Set exercise 1: Reproduce the part of the spambase clustering notebook that opens with the words containing "print(spambase_labels.shape)" and closes with "evaluation_metrics(pred_labels, spambase_labels)".
Set exercise 2: Summarize the spambase clustering notebook in two sentences.

In [1]:
from sklearn.mixture import GaussianMixture
from collections import Counter
import numpy as np
import os

In [2]:
# creates absolute path
def abspath(path, *paths):
    fpath = os.path.join(os.getcwd(), os.pardir, path)

    for p in paths:
        fpath = os.path.join(fpath, p)
    return fpath

In [3]:
def evaluation_metrics(pred_labels, true_labels):
    N = len(pred_labels)
    
    cluster_labels = {}
    for i in range(len(pred_labels)):
        cluster_labels.setdefault(pred_labels[i], []).append(true_labels[i])

    K = len(cluster_labels)

    # Store list of labels as a Counter
    for key,value in cluster_labels.items():
        cluster_labels[key] = Counter(value)

    # Calculate purity
    purity = 0
    for cluster in cluster_labels:
        purity += max(cluster_labels[cluster].values())
    purity /= N

    # Calculate gini index
    gini_index = 0
    for key,value in cluster_labels.items():
        gini = 0
        for k,v in value.items():
            gini += (v / sum(cluster_labels[key].values())) ** 2
        gini_index += 1 - gini
    gini_index /= K

    # Final result
    print('Purity -', round(purity, 4), 'Gini Index -', round(gini_index, 4), '\n')

In [4]:
# Fetch data
spambase_path = abspath('datasets', 'spambase.data')
print(spambase_path)
spambase_dataset = np.loadtxt(open(spambase_path, 'rb'), delimiter=',')

# Data and labels
spambase_data = spambase_dataset[:, list(range(0, spambase_dataset.shape[1] - 1))]
spambase_labels = spambase_dataset[:, spambase_dataset.shape[1] - 1]

print(spambase_dataset.shape)
print(spambase_data.shape)
print(spambase_labels.shape)

C:\Users\Ashton\Documents\GitHub\Machine-Learning-Experiments\Soft K-Means\..\datasets\spambase.data
(4601, 58)
(4601, 57)
(4601,)


In [5]:
model = GaussianMixture(n_components=2, covariance_type='diag', init_params='kmeans', max_iter=200)
model.fit(spambase_data)

pred_labels = model.predict(spambase_data)
evaluation_metrics(pred_labels, spambase_labels)

Purity - 0.7485 Gini Index - 0.3076

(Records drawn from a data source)
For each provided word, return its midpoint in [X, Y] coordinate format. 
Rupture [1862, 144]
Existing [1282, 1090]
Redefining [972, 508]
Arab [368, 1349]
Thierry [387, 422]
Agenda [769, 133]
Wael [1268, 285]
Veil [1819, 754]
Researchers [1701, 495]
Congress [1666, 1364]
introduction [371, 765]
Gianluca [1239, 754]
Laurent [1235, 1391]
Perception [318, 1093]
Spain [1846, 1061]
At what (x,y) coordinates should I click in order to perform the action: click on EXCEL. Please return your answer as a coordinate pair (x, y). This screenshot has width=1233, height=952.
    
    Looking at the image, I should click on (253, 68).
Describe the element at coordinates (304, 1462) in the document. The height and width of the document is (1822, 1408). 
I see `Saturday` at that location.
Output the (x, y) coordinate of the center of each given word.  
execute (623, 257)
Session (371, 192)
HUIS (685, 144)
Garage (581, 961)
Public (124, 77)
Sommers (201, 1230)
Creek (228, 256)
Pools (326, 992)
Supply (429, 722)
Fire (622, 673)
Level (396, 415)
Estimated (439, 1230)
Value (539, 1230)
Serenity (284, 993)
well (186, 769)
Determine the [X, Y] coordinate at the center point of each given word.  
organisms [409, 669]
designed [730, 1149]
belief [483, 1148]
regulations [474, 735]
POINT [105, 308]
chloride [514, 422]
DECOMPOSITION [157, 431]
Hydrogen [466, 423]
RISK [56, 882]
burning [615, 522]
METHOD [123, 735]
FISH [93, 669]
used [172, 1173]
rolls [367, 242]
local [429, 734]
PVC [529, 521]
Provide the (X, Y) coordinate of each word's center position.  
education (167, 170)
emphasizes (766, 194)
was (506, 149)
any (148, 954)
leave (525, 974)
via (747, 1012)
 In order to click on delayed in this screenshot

Problem solution 1:
print(spambase_labels.shape)

C:\Users\Ashton\Documents\GitHub\Machine-Learning-Experiments\Soft K-Means\..\datasets\spambase.data
(4601, 58)
(4601, 57)
(4601,)


In [5]:
model = GaussianMixture(n_components=2, covariance_type='diag', init_params='kmeans', max_iter=200)
model.fit(spambase_data)

pred_labels = model.predict(spambase_data)
evaluation_metrics(pred_labels, spambase_labels)

Problem solution 2: The spambase clustering notebook loads the spambase data, 4,601 rows split into 57 feature columns and a final label column. It fits a two-component Gaussian mixture with diagonal covariance, k-means initialization and up to 200 iterations, then scores the predicted clusters against the true labels, reporting a purity of 0.7485 and a Gini index of 0.3076.